Well, yes, it does, and here’s why. A few weeks ago, I heard my 4-year old singing to herself, not knowing that I’m smiling at the sheer innocence of it all. And suddenly, my smile turns into an expression of amazement. What I heard from her was, “If you liked that song, click here to subscribe.” Click here to subscribe! She hadn’t realized that wasn’t part of the song! Welcome to Generation YouTube!
This simple example is a glaring demonstration of how our behaviors are changing, without us even realizing how intertwined we have become with the digital world. And for the Generation Z (we’re already past millennials!), the word “life” might as well be interchangeable with “digital life”.
One catalyst in shaping this behavior is the mobile industry. It has come a long way, in a relatively short span of time, with an incredible pace of innovation. Thinking back to just a few years ago, the most high-flying value-added service (VAS) that a network operator could offer its customers was a ringtone or a ringback tone! These services sound so trivial as to be considered a joke today. As mobile network operators (MNOs) diversify into many different businesses, VAS have, I believe, now transformed into business transformation services.

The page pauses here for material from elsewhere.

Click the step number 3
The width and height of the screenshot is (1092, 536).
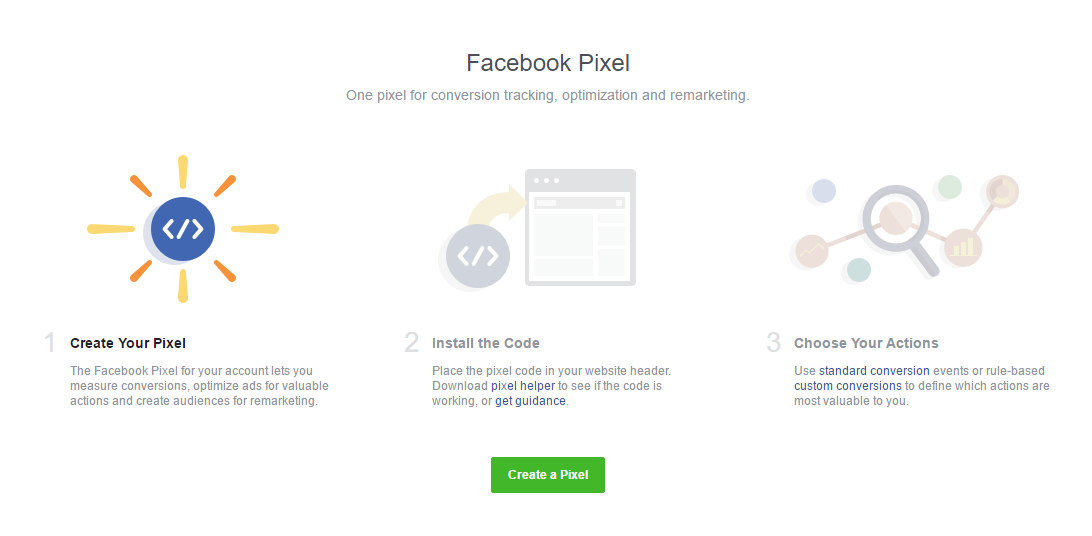[773, 344]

MNOs now seek to solve bigger problems such as financial inclusion or industrial and enterprise automation. And these efforts contribute far more to the global economy than before.

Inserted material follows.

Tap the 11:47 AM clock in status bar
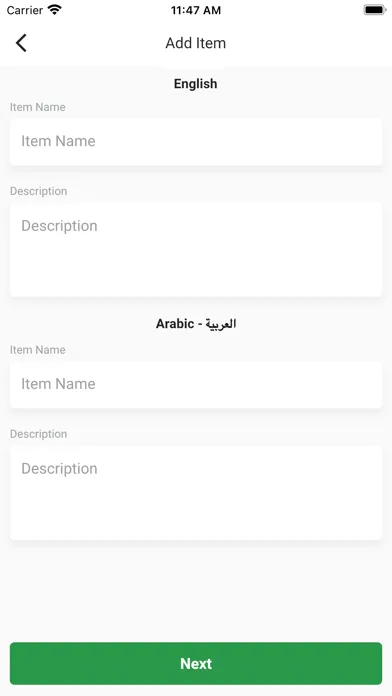 point(196,10)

According to the GSMA, mobile connectivity contributes about 3.8% of the world’s total GDP. That’s roughly $3 trillion worth of economic value. This industry has been a torch-bearer in subscription-based businesses. It’s no wonder mobile consumers are commonly called mobile “subscribers” in the industry.

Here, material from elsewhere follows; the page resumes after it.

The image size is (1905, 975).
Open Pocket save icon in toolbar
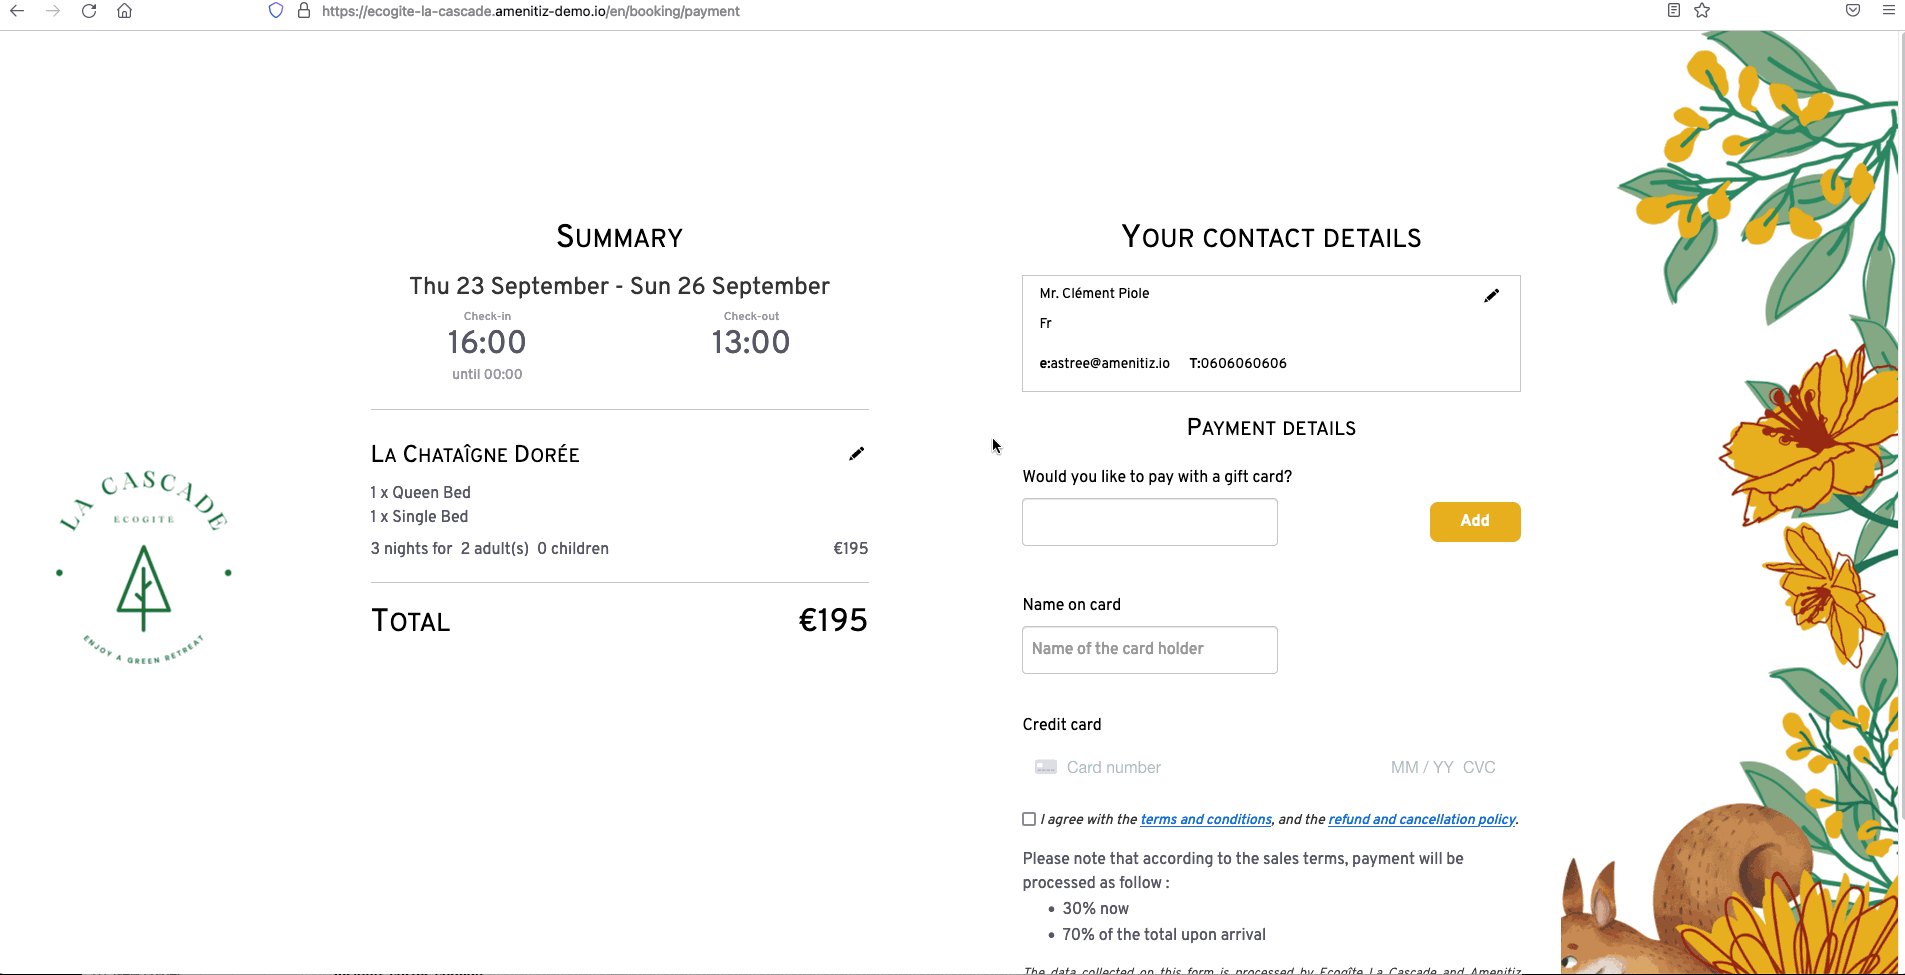tap(1853, 11)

Ironically, the acquisition journey of a new subscriber has always begun by selling a product—the SIM card. “Subscribe to this voice package.” “Subscribe to news alerts via SMS.” “Subscribe to a monthly data plan.” And all those subscriptions aligned to one IMSI (International Mobile Subscriber Identity), burnt inside a secure chip.
So, historically, connectivity has been sold not has a service, but as a product, requiring MNOs to set up strong logistic networks and complex supply chains—covering multiple SIM vendors, multiple type of SIM cards per offer, multiple types of packaging and packaging suppliers, multiple handset manufacturers etc.
Over the years, I’ve worked on projects that have helped MNOs optimize their subscription selling in many different ways. But what happens now with more connected devices being sold and connected to the Internet of Things? Devices of different shapes and sizes—ranging from cars to smartwatches—are being produced in tens of millions around the globe. Can connectivity still be sold as a product to address these billions of devices? The complexity is not sustainable.
This is where eSIM and subscription management comes in. This, is the “Click Here” of cellular subscriptions. It is a big leap in the direction of Connectivity-as-a-Service. Make no mistake, this model is not devoid of a physical component either. The security and standard requirements, rightfully, enforce the use of a secure element (the eSIM).
The beauty of eSIM lies in the architecture and model, where once deployed, customer- or subscriber-acquisition does not require very high acquisition costs.
The industrial and automotive world has adopted this technology for quite some time, so it has already reached a level of maturity.
Now, with advancements on the consumer electronics side, subscription management is about to go mainstream. Let’s welcome the world of Connectivity-as-a-Service.